C64 Cartridge on a Stripboard
In this article I'll explain how to make a self-booting cartridge for the Commodore 64 using an 8-bit microcontroller on a stripboard.
(click to view full-size images)
Download
- lft-stripboard-autostart.zip (Source code and schematics, 50.6 kB)
Background
People ask me why the Commodordion boots from a tape drive emulator, which takes a couple of seconds and involves manual key presses. In contrast, an autostart cartridge on the expansion port would get everything up and running instantly at power-on.
In the particular case of the Commodordion, there's a lack of space around the expansion ports. But in addition to that, the answer I usually give is that it's much easier to implement a tape drive emulator than a cartridge. The communication protocol is slow and needs only a few wires, whereas a cartridge interfaces directly with the buses of the computer (via dozens of signals) and needs to respond in a fraction of a microsecond. And I knew I could build a tape drive emulator using components that I already had at home, whereas making my own cartridge would involve designing and ordering a custom PCB.
Or would it? The question kept itching at the back of my head. Wouldn't it be a nice challenge to try to make an autostarting C64 cartridge on a humble stripboard?
Gnd | 1 | A | Gnd |
5V | 2 | B | /ROMH |
5V | 3 | C | /RESET |
/IRQ | 4 | D | /NMI |
R/W | 5 | E | φ2 |
DotClk | 6 | F | A15 |
/IO1 | 7 | H | A14 |
/GAME | 8 | J | A13 |
/EXROM | 9 | K | A12 |
/IO2 | 10 | L | A11 |
/ROML | 11 | M | A10 |
BA | 12 | N | A9 |
/DMA | 13 | P | A8 |
D7 | 14 | R | A7 |
D6 | 15 | S | A6 |
D5 | 16 | T | A5 |
D4 | 17 | U | A4 |
D3 | 18 | V | A3 |
D2 | 19 | W | A2 |
D1 | 20 | X | A1 |
D0 | 21 | Y | A0 |
Gnd | 22 | Z | Gnd |
The expansion port
The main difficulty is related to the shape and pinout of the C64 expansion port connector. This is a dual-row edge connector, and although it uses the same 0.1" spacing as a stripboard, signals are supposed to be routed on both sides of the cartridge PCB:
The stripboards (Veroboards) that I normally use when wiring up electronic projects by hand only have copper strips on one side:
But as always the C64 is eminently hackable. It turns out that all the signals we really need are on the same side of the connector, the top side. We have the power supply, the EXROM line that tells the computer that an 8 kB ROM cartridge is present, the ROML line that signals when the computer is trying to read from said 8 kB ROM, and the data bus (D0–D7) where the ROM will place its output. We don't have access to the CPU clock, but we do get the dot clock which is eight times faster. But hang on a second! Don't we need the address bus?
Principle of operation
Here's the idea: Every time the C64 tries to access the cartridge ROM, the chip-select line, ROML, goes low for one CPU half-cycle (four dot clocks). The next half-cycle is reserved for the video chip which will never try to access cartridge ROM. So there will be one high-to-low transition of ROML for every byte the C64 fetches from the cartridge. At boot time, the C64 Kernal looks for a five-byte magic string (“CBM80”) in the ROM area, to see if an autostarting cartridge is present. We know exactly in what order these five bytes are read, so we can simply provide them one at a time whenever ROML goes low. If the five bytes match, the Kernal jumps through a vector in the ROM area, and again we can provide these bytes right when they are expected. Then we can proceed with opcodes and operands in a completely deterministic sequence.

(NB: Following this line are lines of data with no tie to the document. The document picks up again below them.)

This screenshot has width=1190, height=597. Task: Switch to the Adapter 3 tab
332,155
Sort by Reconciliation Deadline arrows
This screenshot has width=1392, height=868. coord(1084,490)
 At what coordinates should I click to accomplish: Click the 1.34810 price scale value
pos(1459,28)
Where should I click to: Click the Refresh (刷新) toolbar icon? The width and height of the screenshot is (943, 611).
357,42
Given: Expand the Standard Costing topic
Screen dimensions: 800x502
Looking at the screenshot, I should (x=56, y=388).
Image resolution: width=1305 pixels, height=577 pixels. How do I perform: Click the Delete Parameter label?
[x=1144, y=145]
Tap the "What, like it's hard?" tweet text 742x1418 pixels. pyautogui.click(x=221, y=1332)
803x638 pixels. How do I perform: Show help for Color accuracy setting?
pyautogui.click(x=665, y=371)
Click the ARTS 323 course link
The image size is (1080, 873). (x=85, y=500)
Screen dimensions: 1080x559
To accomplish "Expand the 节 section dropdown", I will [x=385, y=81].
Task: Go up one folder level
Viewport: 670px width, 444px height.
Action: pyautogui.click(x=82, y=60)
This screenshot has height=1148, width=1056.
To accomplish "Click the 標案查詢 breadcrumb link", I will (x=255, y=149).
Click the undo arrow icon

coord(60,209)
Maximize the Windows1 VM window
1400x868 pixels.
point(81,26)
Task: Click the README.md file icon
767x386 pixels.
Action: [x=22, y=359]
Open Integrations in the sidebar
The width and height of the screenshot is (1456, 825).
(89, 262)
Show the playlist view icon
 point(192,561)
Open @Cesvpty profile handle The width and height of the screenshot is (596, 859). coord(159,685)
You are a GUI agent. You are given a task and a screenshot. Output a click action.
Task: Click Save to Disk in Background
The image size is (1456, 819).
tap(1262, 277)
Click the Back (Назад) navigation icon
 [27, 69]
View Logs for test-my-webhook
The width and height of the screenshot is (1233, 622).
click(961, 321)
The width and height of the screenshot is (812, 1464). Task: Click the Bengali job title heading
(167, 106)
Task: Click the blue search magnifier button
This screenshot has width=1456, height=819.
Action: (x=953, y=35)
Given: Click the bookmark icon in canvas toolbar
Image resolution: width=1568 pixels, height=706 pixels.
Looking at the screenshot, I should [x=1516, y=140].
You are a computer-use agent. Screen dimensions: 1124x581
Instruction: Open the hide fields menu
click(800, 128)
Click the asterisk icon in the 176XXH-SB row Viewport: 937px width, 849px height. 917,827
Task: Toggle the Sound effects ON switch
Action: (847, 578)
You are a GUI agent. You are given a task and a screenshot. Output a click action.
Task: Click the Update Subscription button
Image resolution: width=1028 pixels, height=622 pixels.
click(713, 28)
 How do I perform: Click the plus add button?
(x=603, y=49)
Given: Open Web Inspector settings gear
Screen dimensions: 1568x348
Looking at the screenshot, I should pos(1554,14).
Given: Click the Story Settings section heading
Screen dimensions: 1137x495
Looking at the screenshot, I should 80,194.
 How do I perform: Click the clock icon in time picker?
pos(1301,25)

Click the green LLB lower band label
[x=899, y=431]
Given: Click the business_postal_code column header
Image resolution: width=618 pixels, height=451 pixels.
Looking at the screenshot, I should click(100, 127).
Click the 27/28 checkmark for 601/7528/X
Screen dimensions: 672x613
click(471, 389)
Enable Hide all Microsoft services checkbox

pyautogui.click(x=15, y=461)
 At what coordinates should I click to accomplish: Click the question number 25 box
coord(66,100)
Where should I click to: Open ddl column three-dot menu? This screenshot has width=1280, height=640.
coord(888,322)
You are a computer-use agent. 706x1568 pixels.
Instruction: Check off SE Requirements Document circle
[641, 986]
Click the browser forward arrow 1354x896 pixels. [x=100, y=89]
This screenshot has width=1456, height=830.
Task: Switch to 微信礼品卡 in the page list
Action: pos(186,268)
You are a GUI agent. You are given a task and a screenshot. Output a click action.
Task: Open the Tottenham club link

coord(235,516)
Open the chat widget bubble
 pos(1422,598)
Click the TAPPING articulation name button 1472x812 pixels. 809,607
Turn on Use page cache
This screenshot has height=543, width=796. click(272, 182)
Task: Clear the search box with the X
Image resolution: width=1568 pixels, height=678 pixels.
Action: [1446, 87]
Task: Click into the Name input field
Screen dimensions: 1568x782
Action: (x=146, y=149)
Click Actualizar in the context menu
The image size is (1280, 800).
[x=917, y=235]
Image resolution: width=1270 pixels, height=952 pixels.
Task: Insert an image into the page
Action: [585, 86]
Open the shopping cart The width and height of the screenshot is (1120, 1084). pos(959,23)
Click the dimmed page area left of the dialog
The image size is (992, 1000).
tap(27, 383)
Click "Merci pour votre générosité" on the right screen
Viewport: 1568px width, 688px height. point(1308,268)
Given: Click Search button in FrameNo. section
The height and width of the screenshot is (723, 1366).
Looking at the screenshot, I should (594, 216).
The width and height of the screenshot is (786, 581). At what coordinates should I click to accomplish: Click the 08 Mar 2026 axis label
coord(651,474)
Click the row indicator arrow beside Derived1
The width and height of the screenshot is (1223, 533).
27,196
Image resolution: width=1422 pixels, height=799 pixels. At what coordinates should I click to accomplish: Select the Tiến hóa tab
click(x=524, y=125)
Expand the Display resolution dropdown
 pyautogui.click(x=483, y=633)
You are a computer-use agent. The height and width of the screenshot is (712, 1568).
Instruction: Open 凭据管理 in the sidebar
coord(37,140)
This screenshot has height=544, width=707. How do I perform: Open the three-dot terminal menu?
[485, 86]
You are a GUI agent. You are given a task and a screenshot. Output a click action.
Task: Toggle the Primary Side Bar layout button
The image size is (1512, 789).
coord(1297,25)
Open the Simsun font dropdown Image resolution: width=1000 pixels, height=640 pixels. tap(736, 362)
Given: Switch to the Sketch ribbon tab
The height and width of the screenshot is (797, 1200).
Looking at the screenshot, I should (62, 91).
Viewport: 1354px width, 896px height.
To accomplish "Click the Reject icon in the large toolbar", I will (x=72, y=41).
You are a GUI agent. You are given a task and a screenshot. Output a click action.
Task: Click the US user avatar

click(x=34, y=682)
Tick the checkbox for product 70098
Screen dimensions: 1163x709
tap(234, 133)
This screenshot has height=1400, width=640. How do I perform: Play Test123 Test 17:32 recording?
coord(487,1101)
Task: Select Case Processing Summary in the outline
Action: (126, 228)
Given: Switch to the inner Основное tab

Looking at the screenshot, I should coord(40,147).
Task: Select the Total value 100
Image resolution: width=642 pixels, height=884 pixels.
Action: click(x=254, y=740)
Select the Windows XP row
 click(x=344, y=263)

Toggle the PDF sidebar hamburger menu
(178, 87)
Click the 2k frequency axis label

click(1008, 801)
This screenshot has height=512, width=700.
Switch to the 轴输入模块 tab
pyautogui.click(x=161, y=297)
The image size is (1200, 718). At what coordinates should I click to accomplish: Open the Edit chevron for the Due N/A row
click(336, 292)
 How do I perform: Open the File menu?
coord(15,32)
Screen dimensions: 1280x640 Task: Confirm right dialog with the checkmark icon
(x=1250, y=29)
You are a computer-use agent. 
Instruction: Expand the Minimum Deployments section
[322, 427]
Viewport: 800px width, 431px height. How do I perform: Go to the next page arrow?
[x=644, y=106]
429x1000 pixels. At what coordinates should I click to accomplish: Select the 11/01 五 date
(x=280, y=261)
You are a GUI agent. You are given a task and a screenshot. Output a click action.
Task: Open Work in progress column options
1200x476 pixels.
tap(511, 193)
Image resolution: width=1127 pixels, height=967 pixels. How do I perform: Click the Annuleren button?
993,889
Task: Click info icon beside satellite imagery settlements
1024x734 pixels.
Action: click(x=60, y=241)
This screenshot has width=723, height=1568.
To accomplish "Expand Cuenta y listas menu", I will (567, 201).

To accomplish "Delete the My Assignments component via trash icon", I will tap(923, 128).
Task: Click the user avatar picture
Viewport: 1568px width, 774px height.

There are two caveats: First, we can't see the C64 reset line, so the autostart hack will only work immediately after power-on. Secondly, if the CPU is reading from cartridge ROM when the video chip stalls the CPU (on a so called badline), the CPU will keep reading the same address three times in a row. This will mess up the sequence. Therefore, as early as possible after power-on, we'll send opcodes to turn off the display and disable all badlines.
Schematic
In practice, there are many ways to implement this idea. The most important thing to get right is to stay off the data bus when ROML is high. I chose to do this with a dedicated 8-bit tristate buffer, 74541 (datasheet), with its output-enable signal directly connected to ROML. Then I use an AVR microcontroller to clock out new data on every rising edge of ROML.
Here's the schematic:
And here's the complete list of components:
Firmware
Again, there are many ways to implement this single-sided cart idea in hardware, but I went for an old favourite of mine, the ATmega88 microcontroller. It can be clocked by an external signal (i.e. the 8 MHz dot clock) and can house up to 8 kB of firmware, which is reasonable for a simple C64 application.
For speed and minimal overhead, the entire firmware will be implemented in AVR assembler. The workhorse is the following loop:
loop: sbic PINB, 0 ; 1 or 2 cycles rjmp loop ; 2 lpm r16, Z+ ; 3 out PORTD, r16 ; 1 rjmp loop ; 2
It starts with a tight sbic/rjmp loop that waits for ROML to be low (Skip next instruction if Bit in I/o-register is Clear, followed by a Relative JuMP). This will poll ROML every three cycles, and because ROML is low for four cycles we're guaranteed to catch the event. Next, we read from flash (lpm, Load from Program Memory) into register r16 and increment the Z pointer (Z on the AVR refers to the pair of registers r31:r30). Then we output register r16 to Port D and go back to the beginning of the loop.
When the C64 is executing code from cartridge ROM, it will request a new byte on every CPU cycle, i.e. every eight dot clocks. The loop above completes in exactly eight AVR cycles if the sbic instruction skips the rjmp every time. That means we are able to keep up! Furthermore, after detecting a low level on ROML, five more AVR cycles will pass until the new value is emitted. This will guarantee that the previous value remains on the bus until ROML has returned to a high state.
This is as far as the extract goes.